TASK INSTRUCTIONS> Write out everything from the line containing "The height and width of the screenshot is (419, 800)." down to the line containing "Action: coord(81,18)", both of those lines included, with no change to any character.

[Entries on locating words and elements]
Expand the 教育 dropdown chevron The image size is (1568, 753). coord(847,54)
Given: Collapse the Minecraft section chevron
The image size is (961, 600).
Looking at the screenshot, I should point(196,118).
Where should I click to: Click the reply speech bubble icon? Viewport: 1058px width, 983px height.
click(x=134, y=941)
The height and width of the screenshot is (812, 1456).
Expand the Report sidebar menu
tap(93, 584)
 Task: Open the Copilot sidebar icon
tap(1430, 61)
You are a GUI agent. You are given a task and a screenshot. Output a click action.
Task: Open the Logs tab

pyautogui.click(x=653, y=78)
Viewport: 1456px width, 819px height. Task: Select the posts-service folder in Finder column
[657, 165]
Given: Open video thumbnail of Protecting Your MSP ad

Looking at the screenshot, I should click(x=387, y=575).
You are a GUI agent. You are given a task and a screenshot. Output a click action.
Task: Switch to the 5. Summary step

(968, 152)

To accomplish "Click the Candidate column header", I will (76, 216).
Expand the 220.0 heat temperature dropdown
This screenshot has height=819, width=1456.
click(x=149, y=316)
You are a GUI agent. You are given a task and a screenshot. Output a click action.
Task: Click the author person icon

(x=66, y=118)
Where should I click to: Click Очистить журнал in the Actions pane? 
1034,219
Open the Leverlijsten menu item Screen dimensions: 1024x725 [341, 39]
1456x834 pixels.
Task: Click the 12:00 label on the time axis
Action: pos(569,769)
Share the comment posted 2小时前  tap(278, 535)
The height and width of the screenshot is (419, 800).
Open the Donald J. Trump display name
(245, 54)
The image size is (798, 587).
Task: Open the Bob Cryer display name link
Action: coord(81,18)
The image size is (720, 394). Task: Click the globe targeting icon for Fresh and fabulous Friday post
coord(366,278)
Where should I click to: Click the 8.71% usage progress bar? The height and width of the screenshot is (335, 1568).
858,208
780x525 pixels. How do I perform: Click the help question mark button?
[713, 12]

PROBLEM SOLUTION>
The height and width of the screenshot is (419, 800).
Open the Donald J. Trump display name
(245, 54)
The image size is (798, 587).
Task: Open the Bob Cryer display name link
Action: coord(81,18)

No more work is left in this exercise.